Николай Языков: биография поэта - Алексей Борисович Биргер
Шрифт:
Интервал:
Закладка:
Вообще Языков как многие добродушные люди частенько, стесняясь и едва ли не стыдясь собственного добродушия, завидует тем, кто открыто резок, желчен и злобен в своих суждениях. Чуть утрированно говоря, в рот им смотрит, – надо же, как здорово он всех прикладывает, эх, я так не могу – и «нелицеприятные» суждения (прямо по Гоголю: «Один есть хороший человек во всем городе, прокурор, да и тот, если правду сказать, свинья») воспринимает как истину в последней инстанции.
А истины, если отжать все привходящее, в голову Языкову вкладываются две: во-первых, поэзия должна с чем-то «бороться», и, во-вторых, такой талантище как Языков не должен ограничиваться мелкими жанрами, посланиями к друзьями, полу-дневником своей личной повседневной жизни (когда каждая деталь повседневного быта вдруг становится дорога и поэтически окрашена, обретает новый, лирически-возвышенный смысл), а должен стремиться к покорению больших, эпохальных жанров. Лишь в крупном произведении поэт способен полностью проявить себя – и превзойти Пушкина.
Ко крупным свершениям, получается, Языкова подталкивают со всех сторон, начиная от брата Александра, убежденного, что его брату подобный поэтический подвиг не только по силам, но и обязателен, до возникающего вокруг Языкова поэтического окружения. Не только Воейков. На Языкова с надеждой смотрят и Катенин, и Рылеев с Бестужевым, широко отворяющие ему двери «Полярной звезды». Отличие Рылеева с Бестужевым от Воейкова в том, что, если Воейков все-таки больше сосредоточен на поэзии как таковой и придерживается убеждения, которое чуть позже будет наиболее полно, кратко и четко сформулировано Пушкиным, «Цель поэзии – сама поэзия», то Рылеев и Бестужев прежде всего ценят в поэзии «гражданственность», для них поэзия не цель сама по себе, а орудие вполне определенной борьбы, не борьбы течений и направлений внутри самой поэзии, а служения «гражданскому долгу» и исполнения «гражданского долга»: то есть, поэзия неполноценна, если она не обслуживает какие-то вполне прагматические цели – улучшения жизни народа, реформации общественной жизни, укрепления могущества страны, указания правителям на ошибки и промахи, ведущие к ослаблению этого могущества или к ухудшению жизни подданных… список можно продолжать и продолжать.
Словом, поэзия как призыв… Если отбросить все эмоциональные, субъективно мировоззренческие и прочие неустойчивые составляющие, все слишком зыбкое для анализа, чтобы быть для кого-то вполне убедительным, и оставить чистую форму – формальности, «технологию», «сумму технологий» – то нельзя в очередной раз не согласиться с Тыняновым, который неоднократно указывал, говоря о борьбе «архаистов» и «новаторов» пушкинского времени, что «Основной речевой установкой архаистов было слово ораторское, произносимое. Речевой установкой течений «карамзинистских» (условное название) – слово напеваемое и слово разговорное». (Цитирую из статьи «Аргивяне», неизданная трагедия Кюхельбекера», где сформулировано короче и емче всего; в «Архаистах и новаторах» Тынянов не раз проводит ту же мысль более подробно.)

Листинг:
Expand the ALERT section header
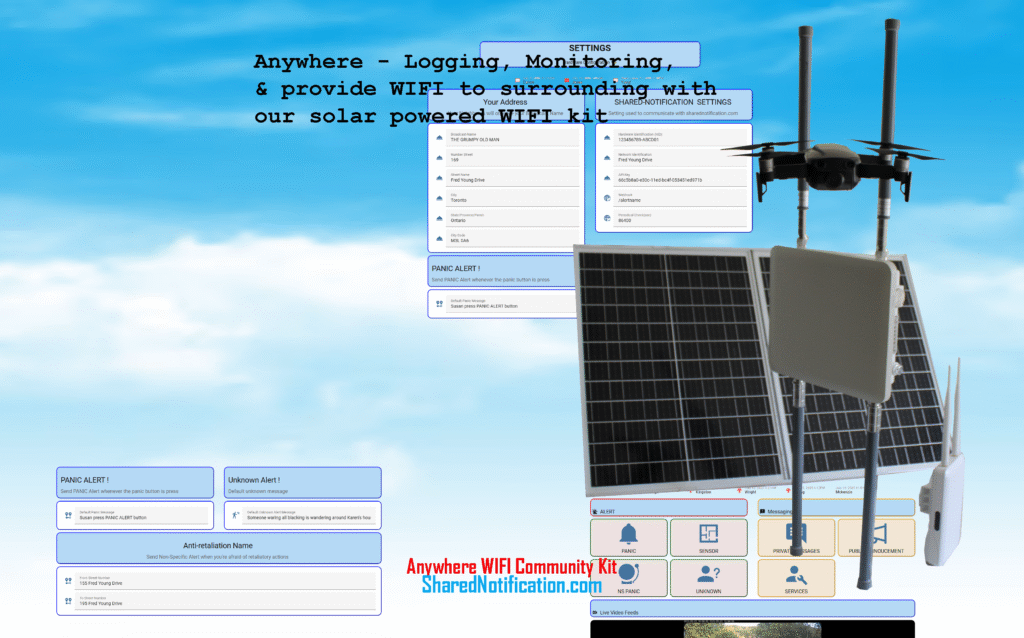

Ваша задача:
Ответьте на вопросы по тексту о Языкове:
1. Кто широко отворяет Языкову двери «Полярной звезды»?
2. Какую формулировку цели поэзии текст приписывает Пушкину?
3. Из какой статьи Тынянова взята приведенная цитата об архаистах?
Листинг представляет собой самостоятельный материал, не связанный с текстом о Языкове.

Ответ:
1. Рылеев с Бестужевым.
2. «Цель поэзии – сама поэзия».
3. Из статьи «„Аргивяне“, неизданная трагедия Кюхельбекера».